Technology libraries can contain samples and information, teaching designers about new state-of-the-art technologies and how they might be able to apply them -- the guys on Discovery's show "Prototype This!" have the use of one.
Technology libraries can contain samples and information, teaching designers about new state-of-the-art technologies and how they might be able to apply them -- the guys on Discovery's show "Prototype This!" have the use of one.

Lots of people have been struck with an idea for an awesome new invention that they're just positive everyone will be clamoring for. And what do they do with it? Usually not much. It remains a good (or more likely mediocre -- be honest!) idea that will amount to nothing, or someone else will eventually invent it, leaving the original lackadaisical innovator feeling burned.

But what about people whose jobs depend on their being innovators and cutting-edge designers? The pressure of constantly cooking up daring new designs that stand out on store shelves can be a little daunting, especially when you have an existing mold that's working pretty well. This is where technology libraries can be handy. Full of interesting new materials and technologies, these libraries can expose product designers to possible opportunities for product innovations.

Technology libraries can kick-start innovations by highlighting the latest cutting-edge technologies, along with tried and true ones pulled from other industries, and offering ideas for how they can be integrated into a variety of popular products. For example, let's take a closer look at one recent technological breakthrough that was the result of years of careful study and could have a huge impact on products of the future.

Researchers recently developed an adhesive material modeled on the properties of geckos' feet -- with four times the sticking power of the little lizards' footpads. Nanotechnology enabled them to create an adhesive patch covered with microscopic nanotubes. Those tiny tubes, like the microscopic hairs covering gecko feet, can form weak molecular bonds with pretty much anything you want to stick them to. And also like the fast-moving gecko, the bond is easily broken when you want to get something unstuck.
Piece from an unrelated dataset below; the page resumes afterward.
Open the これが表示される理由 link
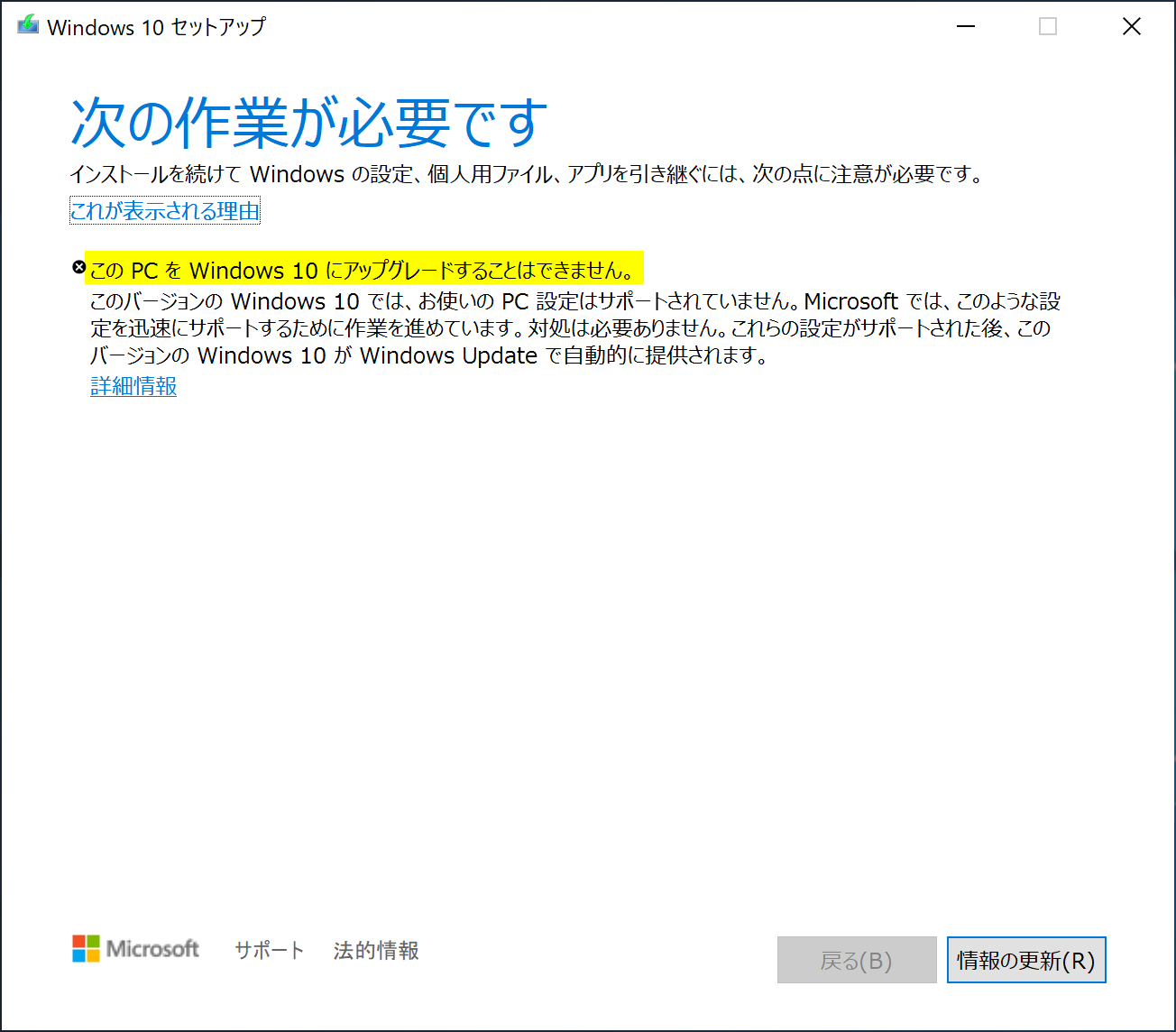The width and height of the screenshot is (1176, 1032). pos(164,209)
A Tokay Gecko shows off the adhesive toe-pads that allow it to race around walls and ceilings. Researchers are mimicking this characteristic to develop a useful adhesive. A Tokay Gecko shows off the adhesive toe-pads that allow it to race around walls and ceilings. Researchers are mimicking this characteristic to develop a useful adhesive.
A Tokay Gecko shows off the adhesive toe-pads that allow it to race around walls and ceilings. Researchers are mimicking this characteristic to develop a useful adhesive.
Dr. Darlyne A. Murawski/National Geographic/Getty Images

Currently, this new technology is still largely in the prototype phase, but the range of applications it could potentially be used for in the future are seemingly endless -- rock climbing sneakers, wrapping paper, presidential campaign bumper stickers, you name it. But how will information about this material get into the hands of people creating those various types of products? A technology library could definitely open that door.
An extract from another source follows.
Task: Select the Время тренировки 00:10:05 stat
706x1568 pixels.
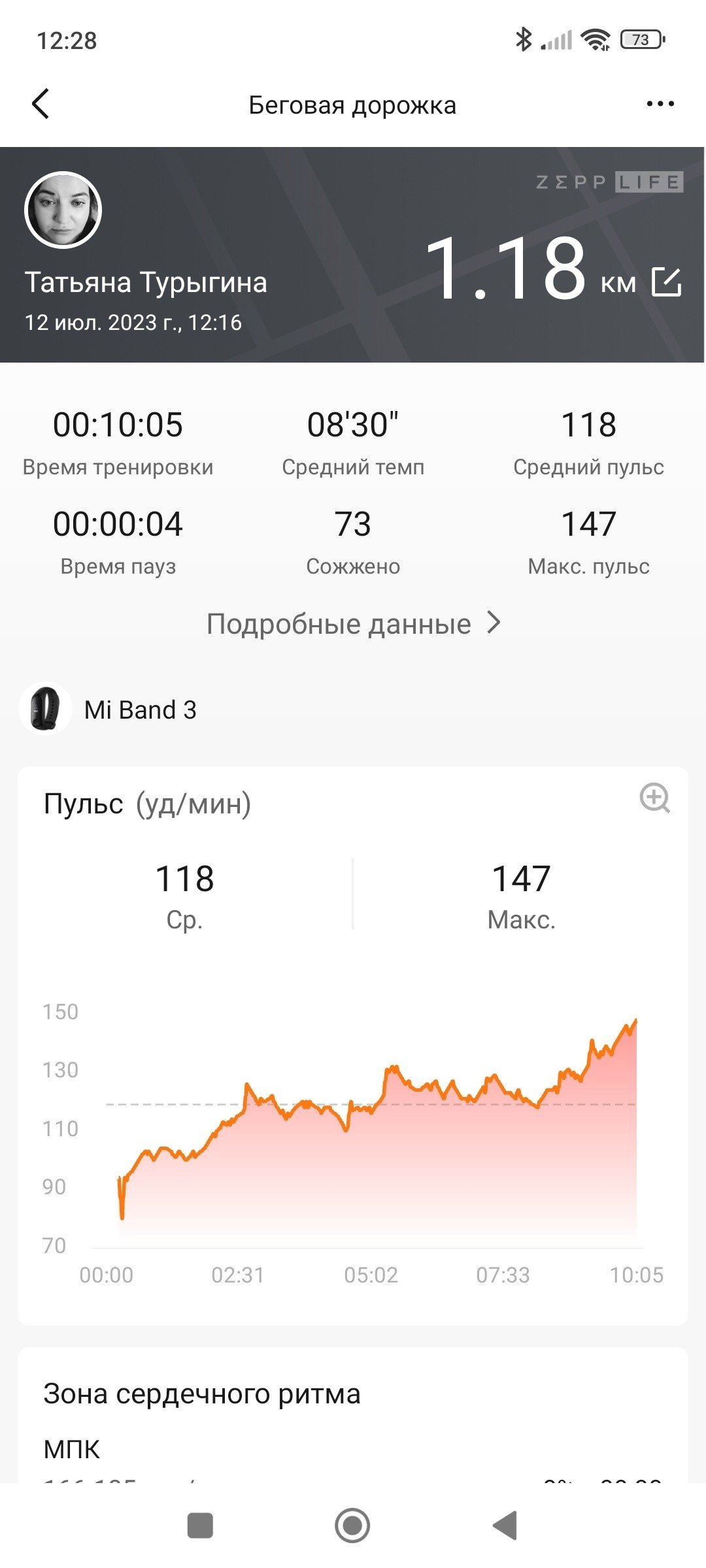Action: [118, 442]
To get an insider's look at the potential of technology libraries -- and possibly consider what one could do for your workplace -- continue to the next page.

The Innovation Center

Inventables' Innovation Center, pictured on the last page as well, is hung with samples of newly-developed materials that could be incorporated into a company's products.
Inventables' Innovation Center, pictured on the last page as well, is hung with samples of newly-developed materials that could be incorporated into a company's products.
Photo Courtesy of Inventables

To get a better idea of the potential of technology libraries, let's focus in on one company in particular and examine some of its innovative offerings. Founded in 2002, Chicago-based Inventables has been bridging the gap between vendors and product developers in several ways.

The cornerstone of its approach is called the Innovation Center. Pictured above, the Innovation Center lets product designers achieve a hands-on experience with several sample materials and technologies that they could potentially integrate into unique new product designs. Companies can sign up for a subscription and get an Innovation Center of their own. With it, they receive a product handbook and access to an online database, both of which flush out the details of each sample. The samples and information that Inventables highlights receive updates every three months.
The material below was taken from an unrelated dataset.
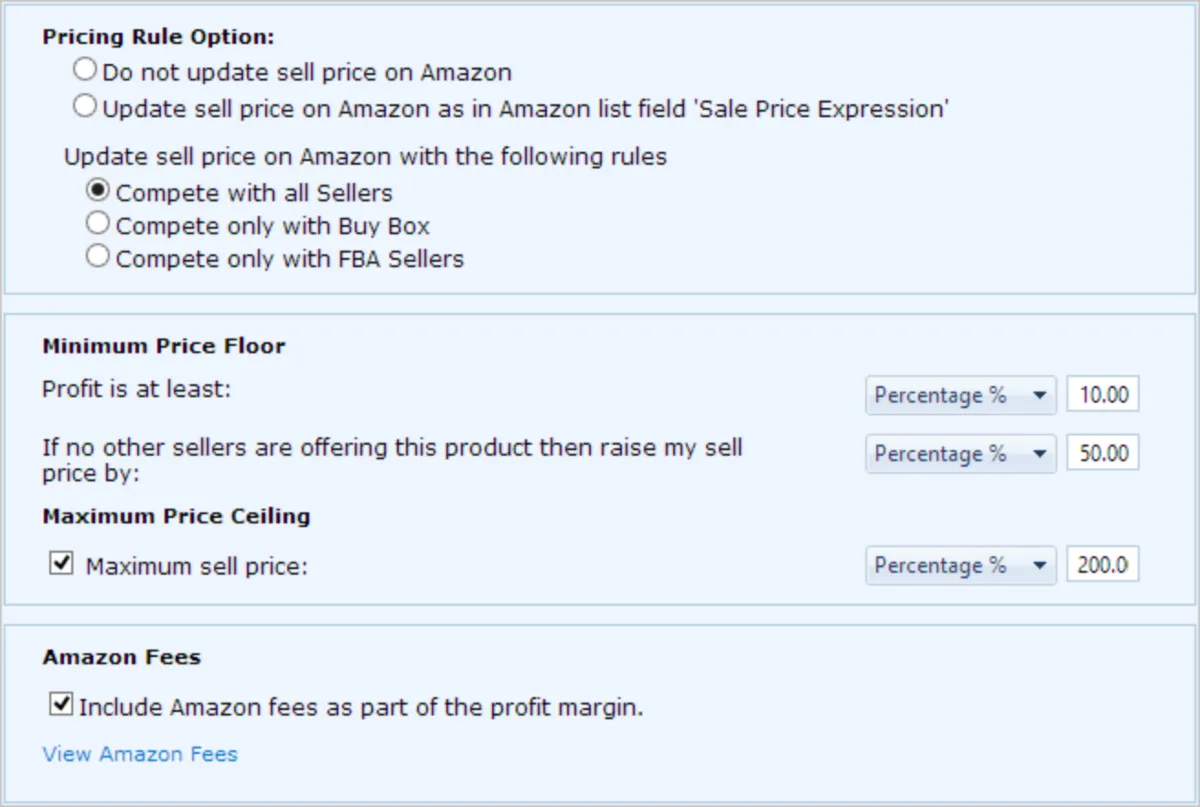Click the 'Maximum sell price:' label text

[197, 567]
So what sorts of samples does the Inventables team of Technology Hunters track down? How about hydrophobic sand that repels water, luminescent nanocrystals that glow like ectoplasm, silver ion antimicrobial agents, waterproof zippers, porous metals, instant snow -- the list goes on and on. They've got some pretty amazing sounding stuff to share that can really get the wheels spinning, but this isn't the limit to how Inventables affects the innovation process of new products.

Beyond the experience of the Innovation Center, the people at Inventables also offer customized research and consulting sessions for client companies. They conceptualize possible applications of the technologies they offer, and companies make use of these samples and accompanying ideas in a number of ways. For example, they might set up a display in a high-traffic area for people to browse through in their spare time, they might hold group-brainstorming sessions with Inventables' samples on-hand to spur ideas or they might hold open houses for their designers to explore the samples and generate ideas for product applications.

This is an example of what a designer would find on Inventables' online database. This is an example of what a designer would find on Inventables' online database.
This is an example of what a designer would find on Inventables' online database.
Photo Courtesy of Inventables

Several Fortune 500 companies make use of the research done by Inventables and have Innovations Centers in their offices, which shows the potential impact technology libraries can have on the products people buy day-to-day. Unilever, Colgate-Palmolive, Microsoft, Palm, Mattel, Radio Flyer, Snap-On Tools and Mercedes-Benz are just a few examples of different companies using Innovation Centers.

On the next page, you'll find links to some interesting examples of cutting-edge technology and other innovative ideas.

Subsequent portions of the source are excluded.